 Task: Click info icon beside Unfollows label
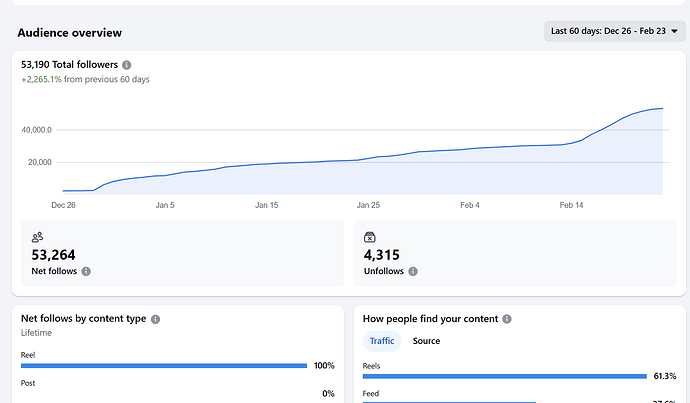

****************

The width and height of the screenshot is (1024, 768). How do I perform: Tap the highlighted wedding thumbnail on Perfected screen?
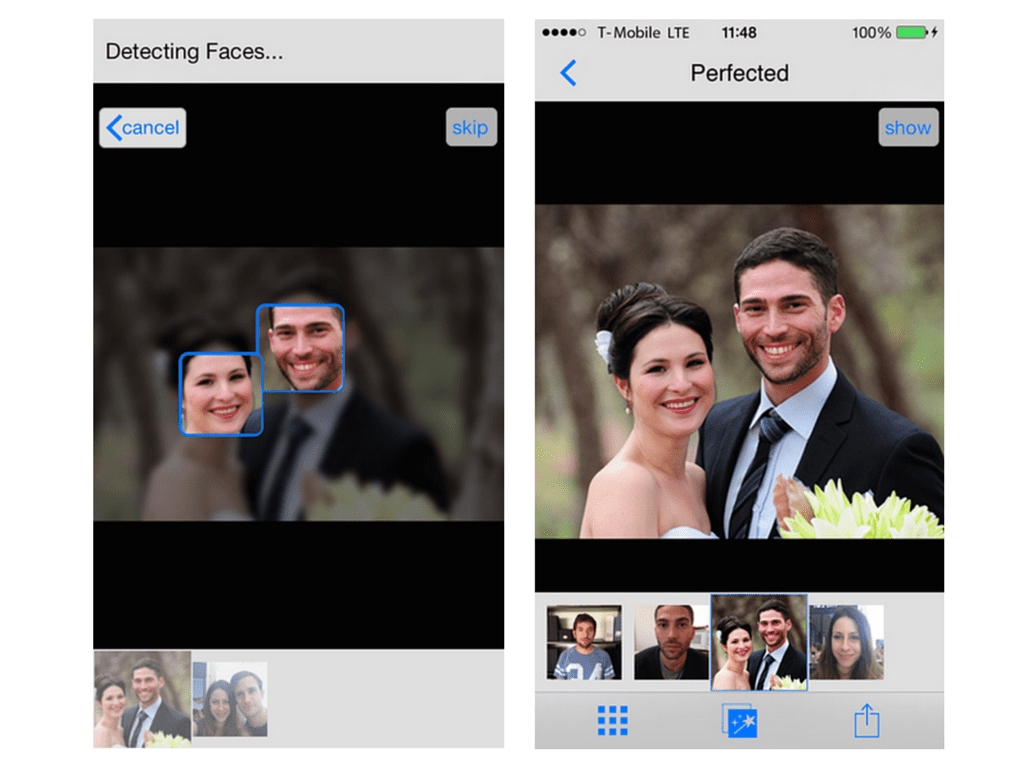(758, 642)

****************

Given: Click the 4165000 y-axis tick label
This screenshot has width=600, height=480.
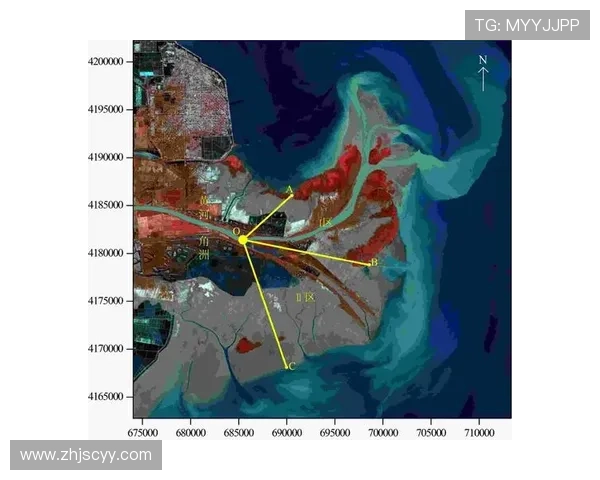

****************

Exercise aim >> Go to the line with "Given: Click the 4165000 y-axis tick label" in the entries above and repeat every line from there through the line with "This screenshot has width=600, height=480.", exactly and with no other text.

Expected answer >>
Given: Click the 4165000 y-axis tick label
This screenshot has width=600, height=480.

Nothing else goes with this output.